A file of men were called, and the mysterious stranger was carried up to the residence of the English officers. It was plain to the least observant that he was in a very serious condition. Such clothes as he possessed were in rags; his face was pinched with starvation, and moreover he was quite unconscious. When his bearers, accompanied by the two Englishmen, reached the cluster of huts, he was carried to a small room at the end of the officers' bungalow and placed upon the bed. After a little brandy had been administered, he recovered consciousness and looked about him. Heaving a sigh of relief, he inquired where he might be.

"You are at Nampoung," said Gregory, "and you ought to thank your stars that you are not in Kingdom Come. If ever a man was near it, you have been. We won't ask you for your story now; however, later on, you shall bukh to your heart's content. Now I am going to give you something to eat. You look as if you want it badly enough."

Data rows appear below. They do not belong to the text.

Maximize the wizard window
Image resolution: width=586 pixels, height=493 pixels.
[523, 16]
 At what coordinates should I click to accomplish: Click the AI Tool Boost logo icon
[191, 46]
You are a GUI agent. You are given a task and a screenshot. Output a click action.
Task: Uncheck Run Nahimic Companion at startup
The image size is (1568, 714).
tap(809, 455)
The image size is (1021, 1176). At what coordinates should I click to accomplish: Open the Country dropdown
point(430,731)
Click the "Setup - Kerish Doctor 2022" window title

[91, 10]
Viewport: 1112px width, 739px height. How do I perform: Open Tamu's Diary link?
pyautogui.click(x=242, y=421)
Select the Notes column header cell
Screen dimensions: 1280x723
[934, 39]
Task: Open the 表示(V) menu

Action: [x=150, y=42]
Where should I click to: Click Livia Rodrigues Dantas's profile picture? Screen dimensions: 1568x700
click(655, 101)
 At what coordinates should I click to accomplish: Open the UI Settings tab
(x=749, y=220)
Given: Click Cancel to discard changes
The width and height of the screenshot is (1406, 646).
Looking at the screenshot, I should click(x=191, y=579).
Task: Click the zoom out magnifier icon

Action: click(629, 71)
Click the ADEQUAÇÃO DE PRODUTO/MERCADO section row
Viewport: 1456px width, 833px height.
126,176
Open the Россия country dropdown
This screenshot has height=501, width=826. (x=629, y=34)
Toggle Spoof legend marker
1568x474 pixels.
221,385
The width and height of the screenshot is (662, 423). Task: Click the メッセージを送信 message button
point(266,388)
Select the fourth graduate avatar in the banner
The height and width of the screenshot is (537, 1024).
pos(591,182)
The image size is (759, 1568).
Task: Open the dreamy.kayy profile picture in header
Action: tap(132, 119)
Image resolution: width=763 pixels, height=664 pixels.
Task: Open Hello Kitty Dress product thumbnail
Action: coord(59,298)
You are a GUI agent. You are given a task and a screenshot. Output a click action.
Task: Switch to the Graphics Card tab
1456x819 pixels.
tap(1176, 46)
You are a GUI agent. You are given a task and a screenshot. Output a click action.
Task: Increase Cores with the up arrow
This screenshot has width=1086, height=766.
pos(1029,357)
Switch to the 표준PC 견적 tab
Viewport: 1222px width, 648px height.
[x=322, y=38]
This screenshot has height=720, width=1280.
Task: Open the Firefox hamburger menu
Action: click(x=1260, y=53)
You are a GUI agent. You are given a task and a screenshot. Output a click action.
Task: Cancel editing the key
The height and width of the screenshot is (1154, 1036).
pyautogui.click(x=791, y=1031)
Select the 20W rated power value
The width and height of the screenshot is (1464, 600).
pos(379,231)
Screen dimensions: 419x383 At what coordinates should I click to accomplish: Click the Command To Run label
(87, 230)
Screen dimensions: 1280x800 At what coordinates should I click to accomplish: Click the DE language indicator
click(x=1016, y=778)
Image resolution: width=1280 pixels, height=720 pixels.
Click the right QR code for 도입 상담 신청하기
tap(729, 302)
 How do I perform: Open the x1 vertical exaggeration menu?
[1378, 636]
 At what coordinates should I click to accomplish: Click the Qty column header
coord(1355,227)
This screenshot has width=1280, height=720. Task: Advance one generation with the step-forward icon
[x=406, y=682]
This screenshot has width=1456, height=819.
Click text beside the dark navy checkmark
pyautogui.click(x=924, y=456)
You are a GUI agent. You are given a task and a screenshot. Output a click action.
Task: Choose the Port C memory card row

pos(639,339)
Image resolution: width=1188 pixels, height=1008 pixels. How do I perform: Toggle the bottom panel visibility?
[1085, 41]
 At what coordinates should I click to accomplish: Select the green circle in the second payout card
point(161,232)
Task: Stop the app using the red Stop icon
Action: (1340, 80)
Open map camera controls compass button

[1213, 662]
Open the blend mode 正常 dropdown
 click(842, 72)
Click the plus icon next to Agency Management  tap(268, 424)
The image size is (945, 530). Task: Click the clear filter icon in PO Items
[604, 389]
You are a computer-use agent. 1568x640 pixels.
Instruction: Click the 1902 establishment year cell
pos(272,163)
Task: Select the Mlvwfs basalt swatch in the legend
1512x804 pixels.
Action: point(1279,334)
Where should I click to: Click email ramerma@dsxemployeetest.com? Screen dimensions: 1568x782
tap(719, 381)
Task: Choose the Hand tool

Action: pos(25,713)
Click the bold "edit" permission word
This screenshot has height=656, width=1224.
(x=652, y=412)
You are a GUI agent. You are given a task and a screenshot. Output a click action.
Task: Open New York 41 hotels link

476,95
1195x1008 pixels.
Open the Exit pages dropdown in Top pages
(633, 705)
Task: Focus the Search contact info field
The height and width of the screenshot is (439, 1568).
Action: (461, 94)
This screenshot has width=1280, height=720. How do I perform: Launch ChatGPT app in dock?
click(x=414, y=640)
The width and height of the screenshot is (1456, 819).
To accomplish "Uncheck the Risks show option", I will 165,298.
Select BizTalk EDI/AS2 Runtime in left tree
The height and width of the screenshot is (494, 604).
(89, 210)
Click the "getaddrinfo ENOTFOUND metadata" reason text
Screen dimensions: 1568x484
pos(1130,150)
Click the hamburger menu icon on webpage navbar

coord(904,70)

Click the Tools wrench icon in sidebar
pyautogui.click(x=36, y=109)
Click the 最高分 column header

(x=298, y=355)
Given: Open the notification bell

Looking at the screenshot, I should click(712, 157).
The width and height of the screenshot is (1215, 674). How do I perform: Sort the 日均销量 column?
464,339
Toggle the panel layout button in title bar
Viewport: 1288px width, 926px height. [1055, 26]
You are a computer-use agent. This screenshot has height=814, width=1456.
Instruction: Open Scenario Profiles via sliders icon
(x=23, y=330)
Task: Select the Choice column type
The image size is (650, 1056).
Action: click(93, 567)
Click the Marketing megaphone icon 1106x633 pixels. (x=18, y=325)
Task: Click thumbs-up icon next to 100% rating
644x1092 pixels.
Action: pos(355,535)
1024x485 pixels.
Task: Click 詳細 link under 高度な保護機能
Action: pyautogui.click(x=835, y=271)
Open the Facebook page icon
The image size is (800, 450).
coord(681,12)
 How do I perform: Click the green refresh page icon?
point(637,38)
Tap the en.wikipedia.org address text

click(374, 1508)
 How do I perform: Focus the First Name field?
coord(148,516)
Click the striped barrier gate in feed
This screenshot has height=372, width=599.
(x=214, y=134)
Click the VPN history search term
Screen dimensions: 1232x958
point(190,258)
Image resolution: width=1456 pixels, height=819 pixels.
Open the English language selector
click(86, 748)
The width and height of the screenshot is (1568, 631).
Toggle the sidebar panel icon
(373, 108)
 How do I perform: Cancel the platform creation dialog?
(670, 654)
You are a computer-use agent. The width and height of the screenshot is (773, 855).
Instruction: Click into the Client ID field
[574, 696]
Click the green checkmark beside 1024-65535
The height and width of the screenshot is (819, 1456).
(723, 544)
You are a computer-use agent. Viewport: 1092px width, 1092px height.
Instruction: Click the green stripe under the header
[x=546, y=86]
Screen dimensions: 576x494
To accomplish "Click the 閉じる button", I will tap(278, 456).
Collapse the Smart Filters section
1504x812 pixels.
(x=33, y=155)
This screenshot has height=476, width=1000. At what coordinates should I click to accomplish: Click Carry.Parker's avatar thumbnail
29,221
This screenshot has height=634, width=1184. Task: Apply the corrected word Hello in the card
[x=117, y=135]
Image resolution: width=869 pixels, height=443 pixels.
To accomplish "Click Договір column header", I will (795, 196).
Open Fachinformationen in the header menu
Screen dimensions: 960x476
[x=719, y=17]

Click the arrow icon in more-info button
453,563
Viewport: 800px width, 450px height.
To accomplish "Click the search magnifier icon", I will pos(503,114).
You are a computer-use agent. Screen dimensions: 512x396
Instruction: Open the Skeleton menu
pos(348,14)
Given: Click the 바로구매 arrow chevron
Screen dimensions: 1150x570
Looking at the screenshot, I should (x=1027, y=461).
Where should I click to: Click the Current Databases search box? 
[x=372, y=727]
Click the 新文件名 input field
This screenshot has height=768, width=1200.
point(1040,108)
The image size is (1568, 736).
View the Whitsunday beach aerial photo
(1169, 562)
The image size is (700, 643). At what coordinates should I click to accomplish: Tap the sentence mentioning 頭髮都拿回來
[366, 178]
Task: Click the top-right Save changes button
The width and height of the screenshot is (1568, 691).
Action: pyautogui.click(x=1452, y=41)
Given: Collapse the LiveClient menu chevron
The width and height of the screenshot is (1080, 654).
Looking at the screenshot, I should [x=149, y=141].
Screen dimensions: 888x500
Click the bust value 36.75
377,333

Gregory looked at Dempsey and made a sign, whereupon the other withdrew, to presently return carrying a bowl of soup. The stranger drank it ravenously, and then lay back and closed his eyes once more. He would have been a clever man who could have recognized in the emaciated being upon the bed, the spruce, well-cared-for individual who was known to the Hotel of the Three Desires in Singapore as Gideon Hayle.

"You'd better rest a while now," said Gregory, "and then perhaps you'll feel equal to joining us at mess, or whatever you like to call it."

"Thanks very much," the man replied, with the conventional utterance of an English gentleman, which was not lost upon his audience. "I hope I shall feel up to it."

"Whoever the fellow is," said Gregory, as they passed along the verandah a few minutes later, "he has evidently seen better days. Poor beggar, I wonder where he's been, and what he has been up to?"

"We shall soon find out," Dempsey answered. "All he said when we fished him out of the water was 'at last,' and then he fainted clean away. I am not more curious than my neighbours, but I don't mind admitting that I am anxious to hear what he has to say for himself. Talk about Rip Van Winkle, why, he is not in it with this fellow. He could give him points and beat him hollow."

An hour later the stranger was so far recovered as to be able to join his hosts at their evening meal. Between them they had managed to fit him out with a somewhat composite set of garments. He had shaved off his beard, had reduced his hair to something like order, and in consequence had now the outward resemblance at least of a gentleman.

"Come, that's better," said Gregory as he welcomed him. "I don't know what your usual self may be like, but you certainly have more the appearance of a man, and less that of a skeleton than when we first brought you in. You must have been pretty hard put to it out yonder."

The recollection of all he had been through was so vivid, that the man shuddered at the mere thought of it.